Kirk Adams has earned the reputation as a visionary leader who gets things done for people with disabilities. Those qualities coupled with hard work and determination rewarded him with the nation’s top job advocating for the blind.

In May, Adams, who grew up in Snohomish, becomes the sixth American Foundation for the Blind president since the nonprofit was formed in 1921. It is the organization where Helen Keller’s archives reside.

Carl R. Augusto, retiring AFB president, calls Adams “a brilliant strategist” and someone he has admired over his 25 years as CEO.

So the Adams family is moving to New York City.

Following in the footsteps of longtime successful CEOs is not new for Adams, who has been blind since he was 5 years old. In 2008, the Seattle-based Lighthouse for the Blind reached into its own ranks and selected Adams to succeed George Jacobson, who retired after 29 years as CEO.

In eight years, Adams expanded Lighthouse services to 11 locations across America, along with Seattle and Spokane. Lighthouse focuses on providing jobs, skills training and self-sufficiency for the blind, people with severe visual impairments, and those who are deaf and blind.

Finding work for people with disabilities is a challenge. In September, the U.S. Department of Labor reported that of the nearly 4 million people who reported blindness or serious difficulty seeing, approximately 3 million were identified as “not in the labor force.”  This means that approximately 75 percent of people who are blind or whose vision is impaired even when wearing glasses were not counted in the jobless statistics and do not receive jobless benefits.

The problem is more acute for people who are deaf and blind. That worries Adams, whose goal is to provide employment through on-the-job training programs that help the blind obtain outside employment so they can live self-sufficient and productive lives.

Lighthouse pays competitive wages, based on annual surveys of pay rates throughout the Puget Sound for similar jobs. The good news is each worker earns a comparable rate to what someone in the same position earns at another company or nonprofit.

You may be surprised to learn what people who are blind — or blind and deaf — accomplish.

For example, Lighthouse has been a Boeing parts supplier since 1951. Today, its machinists use a wide variety of accessible technology: 3-D blueprints, digital gauges, adaptive technology and voice-interactive machines, digital screen-reading software and digital displays, to make sophisticated parts for Boeing.

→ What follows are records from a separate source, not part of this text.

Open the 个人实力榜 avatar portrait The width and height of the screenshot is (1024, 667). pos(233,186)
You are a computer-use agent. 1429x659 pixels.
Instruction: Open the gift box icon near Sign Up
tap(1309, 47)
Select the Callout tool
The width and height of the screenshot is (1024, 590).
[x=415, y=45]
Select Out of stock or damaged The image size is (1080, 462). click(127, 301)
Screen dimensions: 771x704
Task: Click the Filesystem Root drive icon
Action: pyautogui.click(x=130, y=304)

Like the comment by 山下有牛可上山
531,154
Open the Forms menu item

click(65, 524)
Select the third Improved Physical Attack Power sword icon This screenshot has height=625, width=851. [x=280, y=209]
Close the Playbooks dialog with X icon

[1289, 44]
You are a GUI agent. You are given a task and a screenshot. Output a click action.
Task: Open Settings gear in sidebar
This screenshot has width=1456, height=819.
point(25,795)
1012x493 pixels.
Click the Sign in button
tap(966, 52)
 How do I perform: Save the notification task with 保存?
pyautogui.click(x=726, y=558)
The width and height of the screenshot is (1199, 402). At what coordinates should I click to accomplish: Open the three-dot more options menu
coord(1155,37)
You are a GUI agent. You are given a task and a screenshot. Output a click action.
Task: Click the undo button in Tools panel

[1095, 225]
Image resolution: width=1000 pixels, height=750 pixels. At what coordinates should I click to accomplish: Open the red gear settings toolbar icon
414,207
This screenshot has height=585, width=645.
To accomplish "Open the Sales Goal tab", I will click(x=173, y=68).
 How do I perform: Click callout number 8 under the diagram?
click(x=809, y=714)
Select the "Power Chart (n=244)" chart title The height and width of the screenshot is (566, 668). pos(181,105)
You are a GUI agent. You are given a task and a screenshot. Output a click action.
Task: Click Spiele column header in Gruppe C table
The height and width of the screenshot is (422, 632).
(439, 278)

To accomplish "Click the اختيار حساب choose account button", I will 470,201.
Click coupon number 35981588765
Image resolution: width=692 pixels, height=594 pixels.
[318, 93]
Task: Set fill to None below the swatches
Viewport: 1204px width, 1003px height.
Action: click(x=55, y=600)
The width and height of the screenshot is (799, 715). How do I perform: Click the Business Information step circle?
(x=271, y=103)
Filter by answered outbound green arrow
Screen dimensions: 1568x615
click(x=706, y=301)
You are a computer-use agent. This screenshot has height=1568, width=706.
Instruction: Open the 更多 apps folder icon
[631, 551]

Under Adams’ leadership, Lighthouse became an AS9100- and ISO 2001:9000-certified manufacturer, qualifying its machinists to attract highly technical and precision manufacturing product contracts. Lighthouse workers are highly trained, extremely productive, and can compete with the best. The Association of Washington Business honored Lighthouse with the 2015 Manufacturer of the Year for Operational Excellence. As an aerospace and military supplier, its products have a 99.95 percent quality acceptance rating and a 99.76 percent on-time delivery rating.

Adams inherits a much larger organization. The American Foundation for the Blind is a leader in expanding opportunities and breaking down barriers for the more than 20 million Americans living with vision loss.

Adams is highly motivated, determined and smart. Any blind person who can climb Mt. Rainier with the legendary Jim Whittaker, make the high school wrestling team, ski, and is a Phi Beta Kappa graduate in economics from Whitman College has what it takes to overcome any challenge.

Kirk Adams is a caring and engaging leader with very special talents. We’ll miss him.